Our English lessons develop pupils’ spoken language, reading, writing and grammar and vocabulary. English is taught in a cross-curricular way, linking up with current topics and other areas of the curriculum. We teach our pupils to speak clearly, to convey their ideas fluently and confidently and to ask questions. Their vocabulary is developed systematically. Our pupils are encouraged to read for pleasure and to read widely.
Guided reading sessions cover both fiction and non-fiction books. Each week there is a whole class text as a focus and the reading content domains are taught through think aloud clouds and comprehension activities. Guided reading therefore develops both the ability to read and comprehension skills. Parents are given clear expectations about reading at home and class teachers monitor this weekly.
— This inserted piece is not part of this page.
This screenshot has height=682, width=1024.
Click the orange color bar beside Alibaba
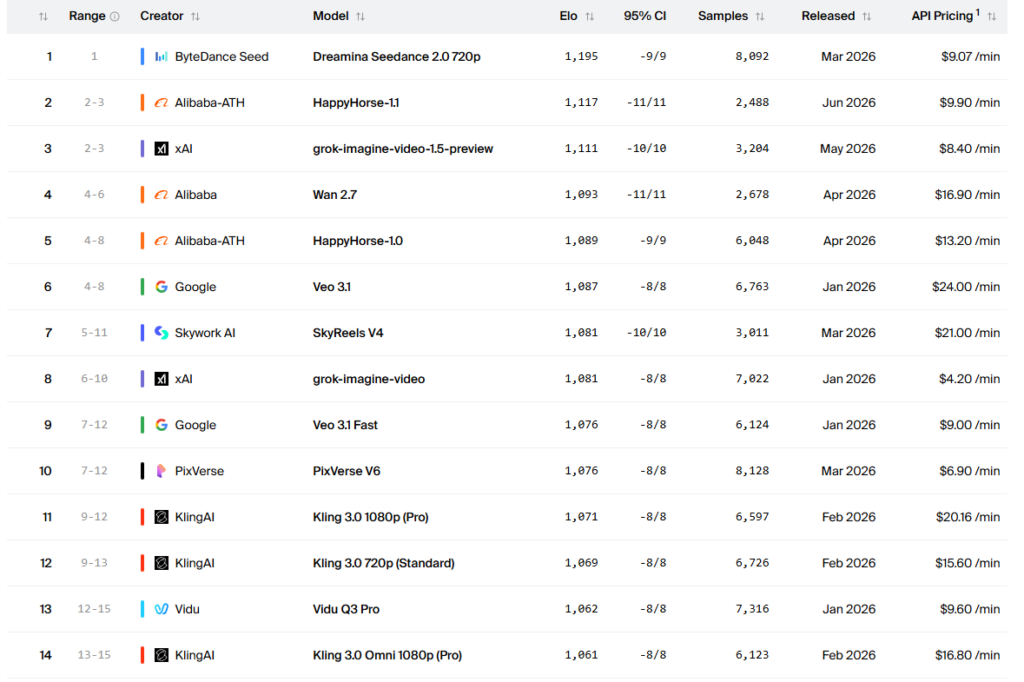(x=142, y=195)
Speed reading is implemented throughout the school to support those who need to develop the pace of their reading. To encourage and develop a love of reading, for daily dash, the teacher prepares a question, linking to the reading domains about their class novel before reading more together.
We develop writing skills so that our pupils have the stamina and ability to write at the age expected standard. To support children in moving towards becoming fluent, independent writers, we use short burst writing as and when necessary. In these lessons, we provide a wide range of activities including use of film, imagery and music to then model, share and guide writing through peer editing and discussion. We identify gaps of learning which are then immediately addressed in the following lesson in order to ensure progress occurs. We use talk for writing to encourage pupils to express their ideas, exchange ideas and to develop more sophisticated vocabulary. We provide opportunities for writing for purpose and we encourage pupils to see themselves as authors. We promote the status of written work by providing opportunities for children’s writing to be published and read by real audiences.
Discrete handwriting lessons are taught in lower Key Stage Two and in Upper Key Stage Two, handwriting sessions are incorporated into the English lessons.
A range of extra activities are used to promote literacy within the school including World Book Day and author visits.
National Curriculum English Programmes of Study:
Drama is used as a key tool in developing oral skills, vocabulary development, building confidence and self- esteem, and as an essential tool in developing imaginative, expressive, and persuasive spoken and written language. ‘Hot seating’, and ‘response in role’ drama techniques are used in literacy lessons aid the development of speaking and listening, reading and writing skills. Our curriculum provides opportunities to perform to wider audiences through assemblies, productions and events around key festivals. There are increasing opportunities for our pupils to perform as they progress through the school.